桜の開花宣言が北上する中、近所の桜の木には一向に蕾の気配がないことが気になって仕方がない今日この頃。
春、ちゃんと来ていますか?
19期・秋モードの杉田です。
さて今回は、あおい先生による「旬の実技」の授業を振り返ってみたいと思います。
今回も、あおい先生が実際にナレーションされたバラエティ原稿を当日いただき、その場で読んでいく実践形式。
今期最後の授業ということもあり、教室全体がいつも以上にピリッとした空気。
みんな、気合い十分です。
番組の概要説明のあと、「元気に、楽しく読む」という指示をいただき、順に読み進めていきます。
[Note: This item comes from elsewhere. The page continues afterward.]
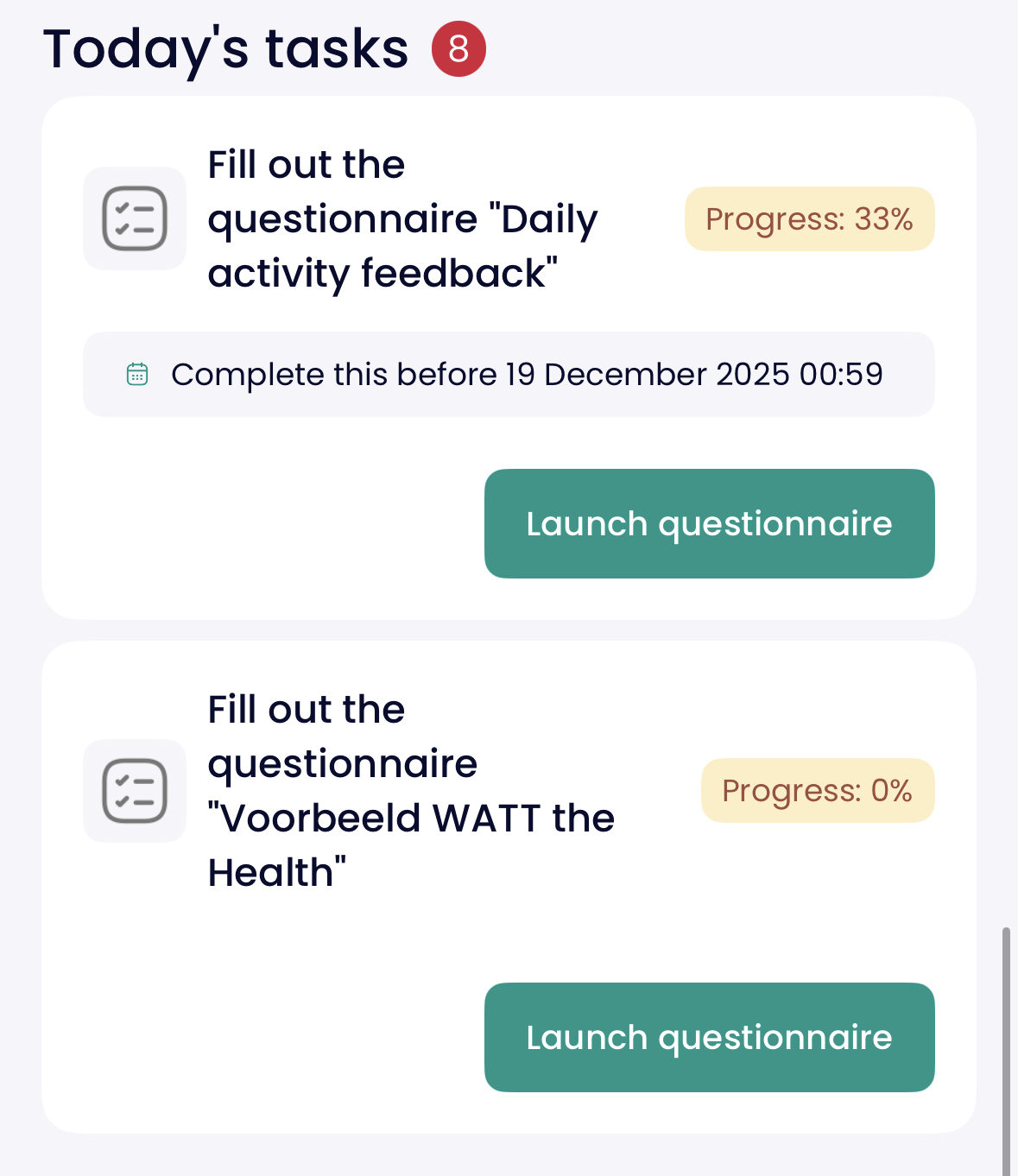Click the calendar icon beside the deadline
Image resolution: width=1018 pixels, height=1176 pixels.
tap(137, 374)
あおい先生は一人ひとりの読みに対して丁寧にコメントをくださるのですが、今回は特に「現場」を強く意識した指導が印象的でした。
先生がこう読む、というお手本だけでなく、
ディレクターにこう言われたらどうするか
どうすればさらに良くなるか
といった、一歩踏み込んだ視点で細かくアドバイスをいただきました。
特に印象に残ったのは、現場での振る舞いについて。
収録はどんどん進んでいくため、
読み間違えても勝手に止めない
自分で戻って読み直さない
さらに、
下読みの段階でカット割りを予想し、準備しておくこと。
これはまさに現場で仕事をする上で大事だと感じました。
そして、言葉を立てるために強く読むことはもちろん重要ですが、
たとえ捨てると判断した言葉であっても
丁寧に、抑揚をクリアに読むこと。
勝手に文章をアレンジしない
情報を正確に届ける
という基本の徹底。
それから、間を恐れないこと。
尺が許すなら、間を大胆に使う。
間によって視聴者の注意を引くことで、無理に強くしなくても引き込むことができる。
私は焦って次へ次へと読み進め勝ちなので非常に身に沁みました。
ナレーターは、話の流れに乗って
視聴者を先へと導く存在。
先回りして説明してしまうと、ナレーションは一気に安っぽくなる。
ときに視聴者に寄り添い
ときに客観的に距離を取り
最も効果的な立ち位置を選ぶこと。
また、情熱だけで押し切ると抑揚が単調になるという指摘もあり、
「熱」と「冷静さ」のバランスの重要性を感じました。
印象的だったのはこの言葉。
「現場で、一人ブースに入り、周りの状況もわからない中で出たものが実力。」
プレッシャーの中で出るものこそが、自分の本当の力。
だからこそ
・下読みで作戦を立てる
・本番を想定した緊張感の中で練習する
こうした準備が重要だと教えていただきました。
そして、
ナレーションは
下手ではいけない。
でも「上手いだけ」でも足りない。
その先にあるのは、
「思わず聞いていたくなるナレーション」
技術を超えた「魅力」の部分。
最後に教えていただいたのは、ナレーターとしての心構え。
「ナレーターは現場で細かくプレイを指摘されることはほとんどない。
自分で課題を見つけて、自分で処理していく。
それがナレーターの人生。」
いつも熱いあおい先生の授業ですが、今回は特に、
「現場」と「ナレーターの在り方」を強く意識させられる時間でした。
あおい先生の言葉を忘れず、これからも一つひとつ積み重ねていきたいと思います。
あおい先生、貴重なご指導をありがとうございました!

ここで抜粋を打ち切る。